#### DOCUMENT SECTION

Finally, we want to insist that we are not denying the existence of testimonial injustice, but advocating for a reconceptualization of the phenomenon. As we argue in the third section, even though we cannot identify single instances of testimonial injustice, and attribute responsibilities thereof, we do have statistical evidence that indicates the existence of widespread credibility inequality. We can also obtain evidence about an individual’s pattern of unequal credibility judgments. In the second case, we can detect a behavioral tendency that we have characterized as general testimonial injustice.

6 Conclusion

Our purpose in this paper has been to point out the lack of evidential support for a singularist account of testimonial injustice. A general account seems to fare much better in evidential terms and does not depend on interpreting implicit measures in personalist terms. A generalist perspective will make it easier to devise effective strategies to counter the negative effects of testimonial injustice. It is undeniable that there are historically marginalized groups and that marginalization can take hidden and complex forms. Even if it is unlikely that we will ever be able to identify individual cases of testimonial injustice with any degree of confidence, it is our duty to detect contextual factors that increase the statistical risk that marginalized individuals will be degraded as knowers. When liberal and progressive institutions do not make an effort to eliminate these factors using solid scientific evidence, they are paying lip service to their professed goals.

#### REQUIRED WORK
(a) According to the passage on testimonial injustice, what kind of evidence indicates the existence of widespread credibility inequality?
(b) Transcribe the passage on testimonial injustice from "Finally, we want" to "general testimonial injustice.".
The lines that follow bear no relation to the passage on testimonial injustice.

#### RECORDED INFORMATION
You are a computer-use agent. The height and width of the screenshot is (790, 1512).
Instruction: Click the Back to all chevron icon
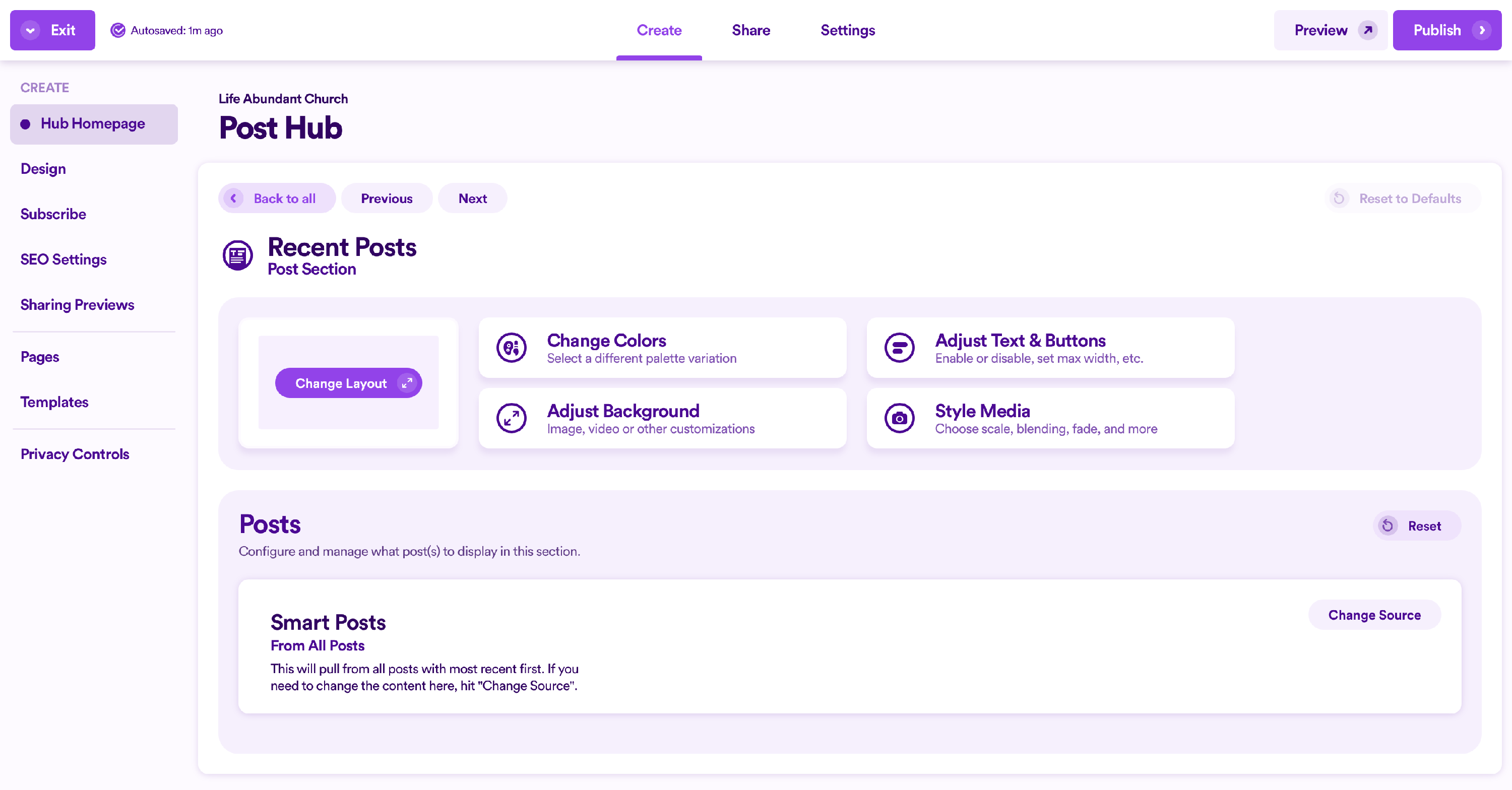click(234, 199)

#### RESPONSES PER TASK
(a) Statistical evidence.

(b)
Finally, we want to insist that we are not denying the existence of testimonial injustice, but advocating for a reconceptualization of the phenomenon. As we argue in the third section, even though we cannot identify single instances of testimonial injustice, and attribute responsibilities thereof, we do have statistical evidence that indicates the existence of widespread credibility inequality. We can also obtain evidence about an individual’s pattern of unequal credibility judgments. In the second case, we can detect a behavioral tendency that we have characterized as general testimonial injustice.